**Requirement**: The lines running from the one that contains "Dismiss the Gmail alert popup with X" to the end of the records below are what to reproduce, exactly and without pictures.

-- Opening Marker --

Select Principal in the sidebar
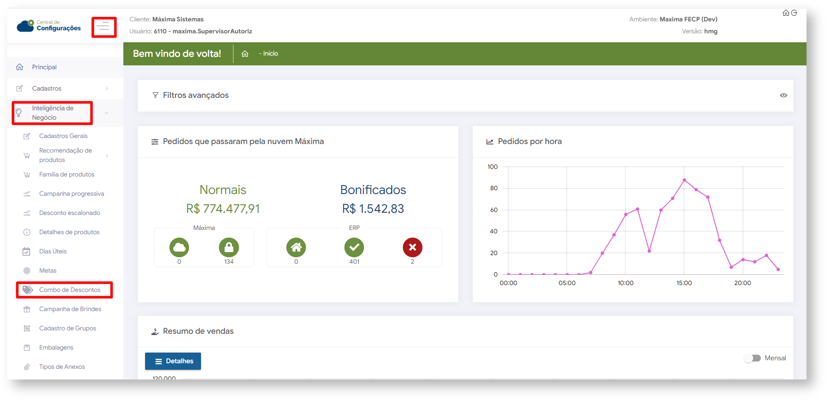Viewport: 827px width, 400px height. pyautogui.click(x=44, y=67)
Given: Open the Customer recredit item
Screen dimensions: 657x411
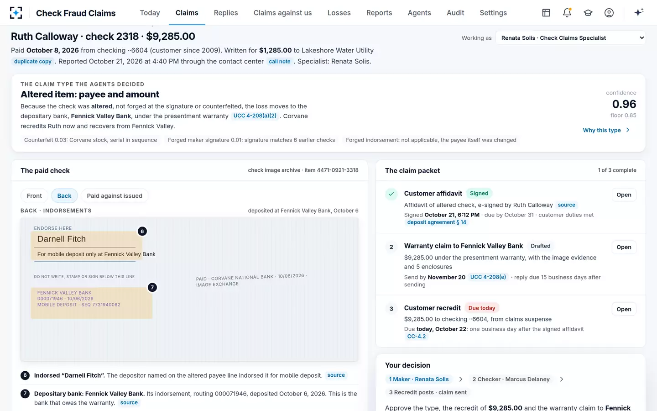Looking at the screenshot, I should coord(624,309).
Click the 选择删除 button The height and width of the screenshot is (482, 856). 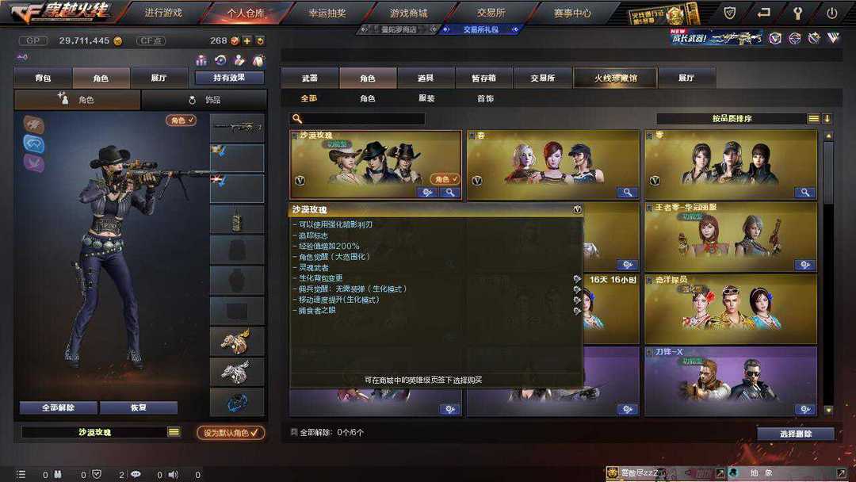pyautogui.click(x=796, y=434)
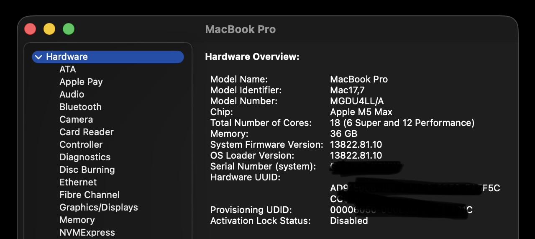
Task: Open the Fibre Channel item
Action: 90,195
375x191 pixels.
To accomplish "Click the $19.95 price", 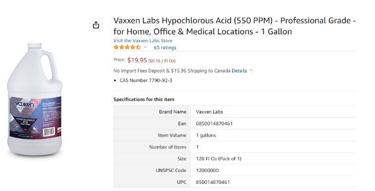I will (x=137, y=60).
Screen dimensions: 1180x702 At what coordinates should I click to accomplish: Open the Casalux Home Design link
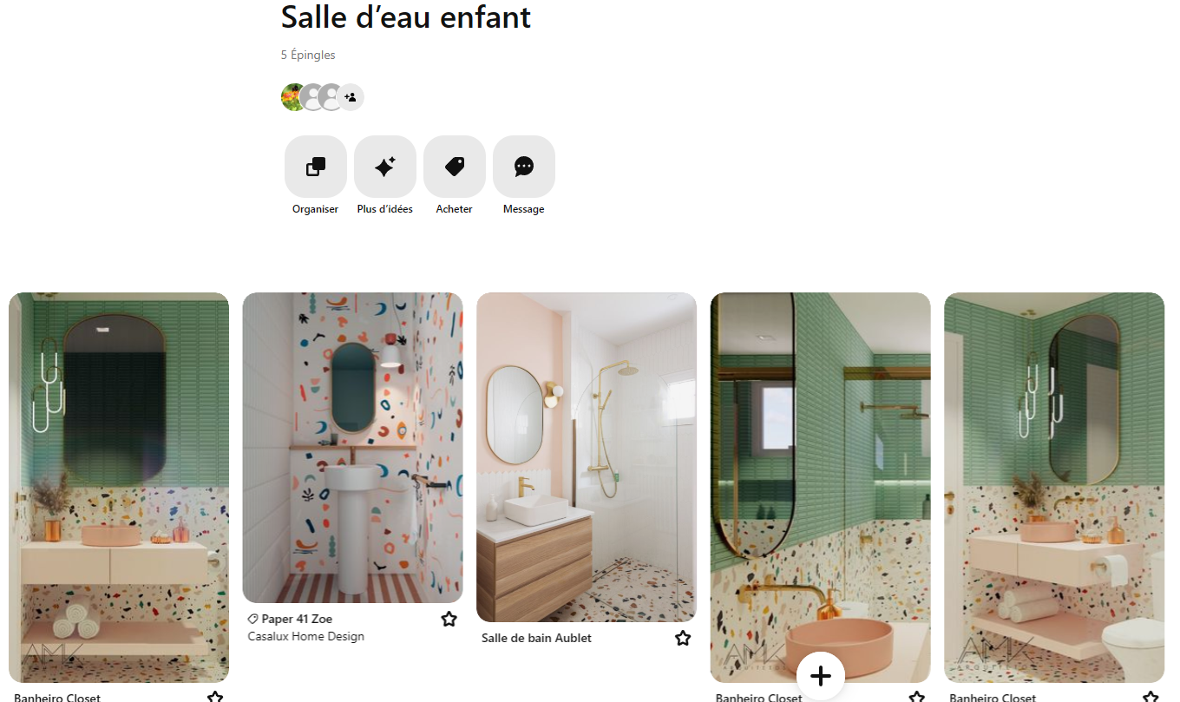[305, 636]

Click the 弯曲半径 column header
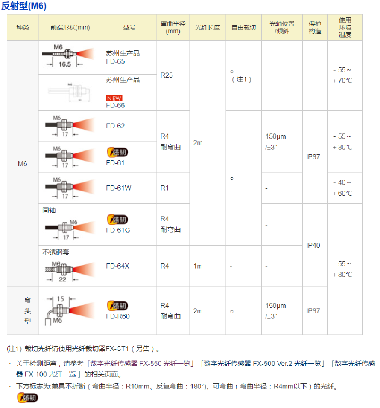coord(173,27)
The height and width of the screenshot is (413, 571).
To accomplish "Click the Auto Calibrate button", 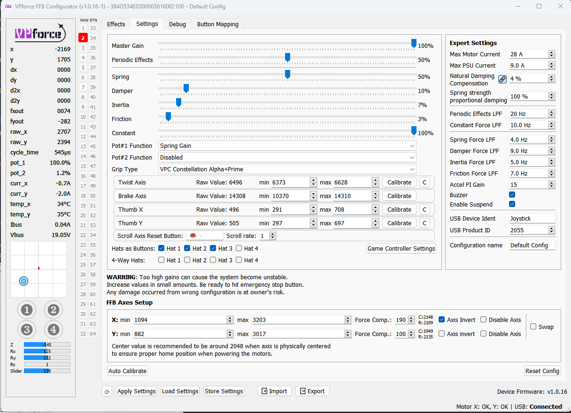I will click(127, 371).
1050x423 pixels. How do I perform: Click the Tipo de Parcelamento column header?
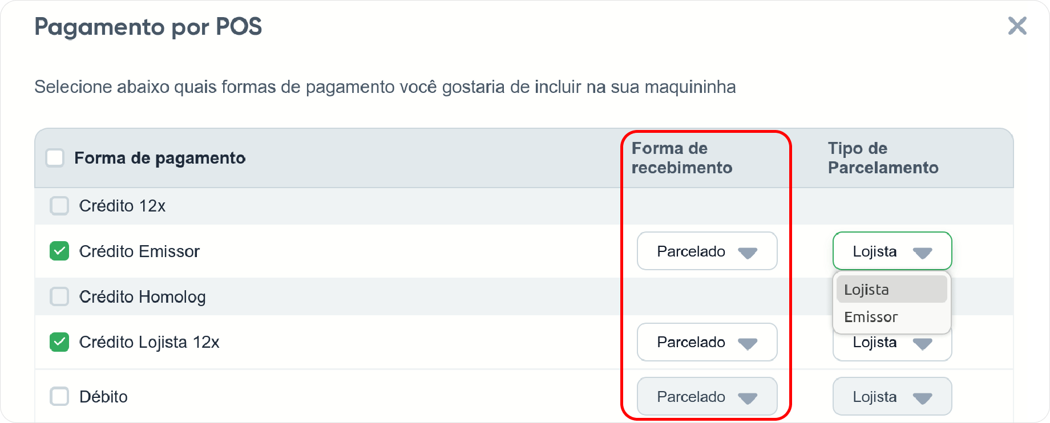point(883,158)
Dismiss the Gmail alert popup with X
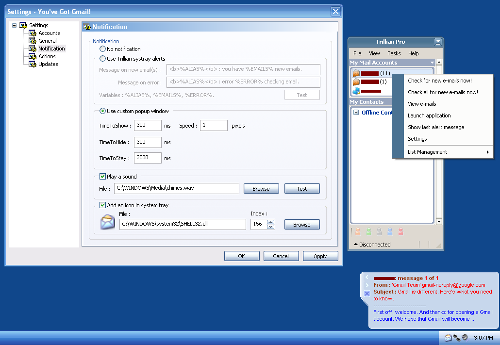 pyautogui.click(x=367, y=294)
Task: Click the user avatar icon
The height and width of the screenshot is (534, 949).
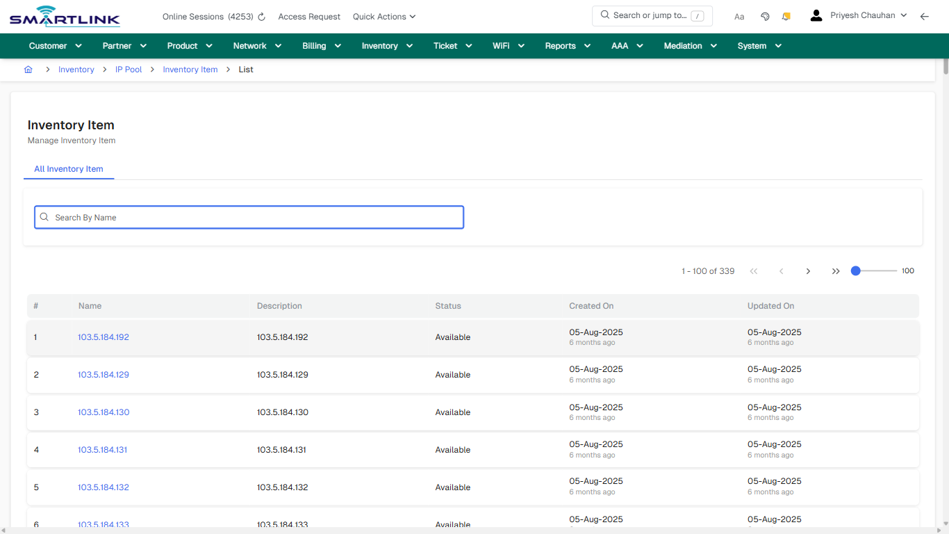Action: coord(816,15)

-- Closing Marker --

**Response box**:
Dismiss the Gmail alert popup with X
 pyautogui.click(x=367, y=294)
Task: Click the user avatar icon
The height and width of the screenshot is (534, 949).
Action: coord(816,15)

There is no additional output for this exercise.